Wohl um 1925/26 entstand auch dieses Photo einer (bis jetzt) noch unbekannten Kapelle im Mascotte. Veröffentlicht jedoch erst 1932 auf einer
Mirola Bildplatte Auch das Orchester von Bernard Etté spielte 1925 auf einer der Bälle im Mascotte. Möglicherweise entsandt zu diesem oder einem ähnlichen Anlass oben gesehenes Photo der Kapelle.
Das teuer (zahlende) Publikum wendet sich zunehmend anderen Vergnügungsstätten zu. Es ist nicht mehr die Welt von 1910 aus der Kaiserzeit. Man öffnet sich sogar so
profanen Vergnügungen wie "Tanztees". Dies jedoch meist mit ausgesucht guten Tanzkapellen.
Im März 1927 spielen im Metropol-Palast mit dem
Palais de Danse und dem
Pavillon Mascotte eine Auswahl von Orchestern, die noch heute manchem den Mund wässrig machen könnten...
* Don Parker und seine Piccadilly-Hotel Band (London)
*James Kok Band
* The Abriani - Orchestra Alle diese Orchester nutzen nichts, kurz danach wird der
Metropol-Palast aufgrund von Zahlungsschwierigkeiten geschlossen. Im Oktober 1927 eröffnet die Vergnügungsstätte wieder. Neuer Besitzer ist Josef König. Dieser brachte bereits um 1912 im Kerkau-Palast "Mr. Maseltop" nach Berlin:
Link - Hier klickenKaum eröffnet, ist die Spielstätte im Januar 1928 bereits wieder insolvent.
Mehrere Monate bleibt die Adresse geschlossen. Erst im September 1928 wird der Vergnügungstempel wieder eröffnet. Allerdings nutzt man unter dem neuen Betreiber nicht mehr den alten Namen. Der
Metropol-Palast ist Geschichte. Ab dem 1.September ist es nun das
ALKAZAR in der Behrenstr. 53/54.
31.12.1928
1930 schloss auch dieses.
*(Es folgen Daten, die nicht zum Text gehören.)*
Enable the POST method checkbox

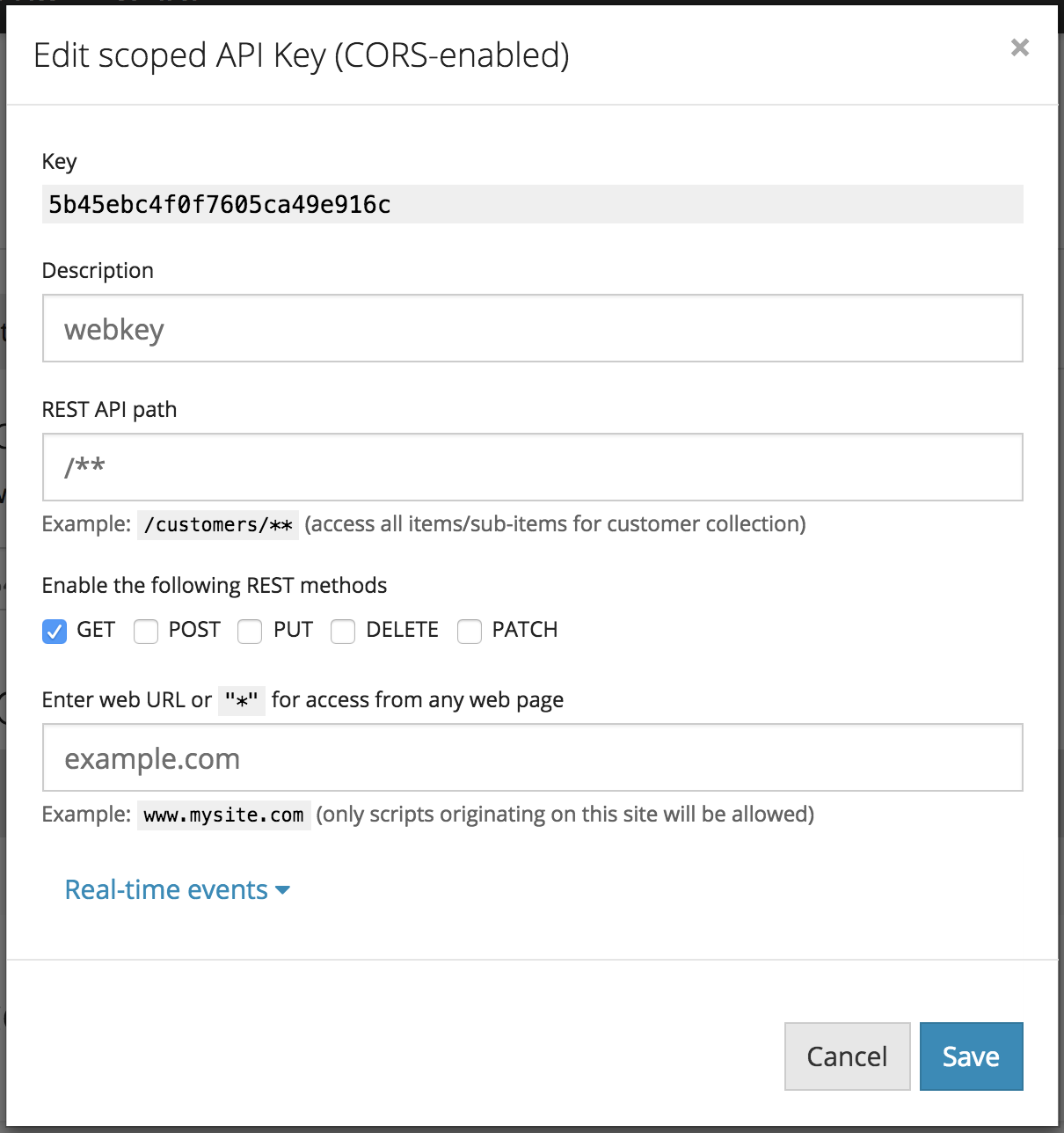146,632
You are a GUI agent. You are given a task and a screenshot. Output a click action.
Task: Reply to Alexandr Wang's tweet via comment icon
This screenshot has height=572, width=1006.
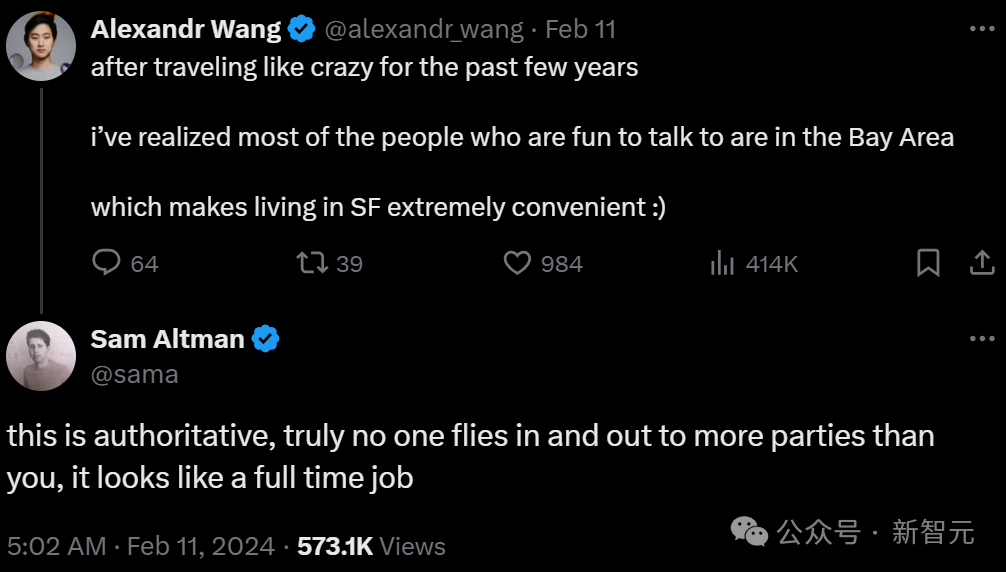(106, 262)
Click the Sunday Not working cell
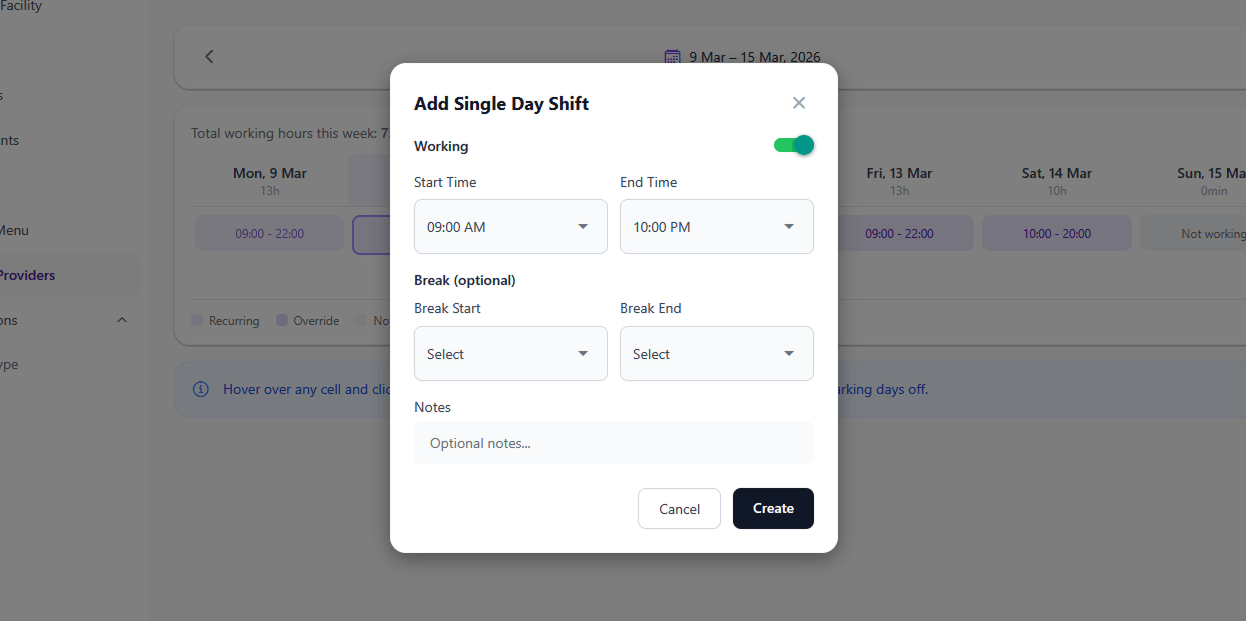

Ab 1934 dann als
Atlantis.
Ein letzter Versuch unter altem Namen - der Glanz war aber nur noch Fassade...
Wiedereröffnung Palais de Danse(Oktober 1930)
Re:
Palais de Danse - Pavillon Mascotte - Metropol Palast
GrammophonTeam, Fr Jul 15 2016, 18:21
(1912) Re:
Palais de Danse - Pavillon Mascotte - Metropol Palast
Grammo-Klaus, Di Feb 02 2021, 14:04
Hmm, ich hätte jetzt keine Verbindung zwischen dem Palais de Danse und dem Pavillon Mascotte gesehen. Interessanter Fakt. Wieder was dazugelernt.
Beide Etablissements hatten ihren Reiz gehabt, wenn man mal die Bilder auf sich wirken lässt.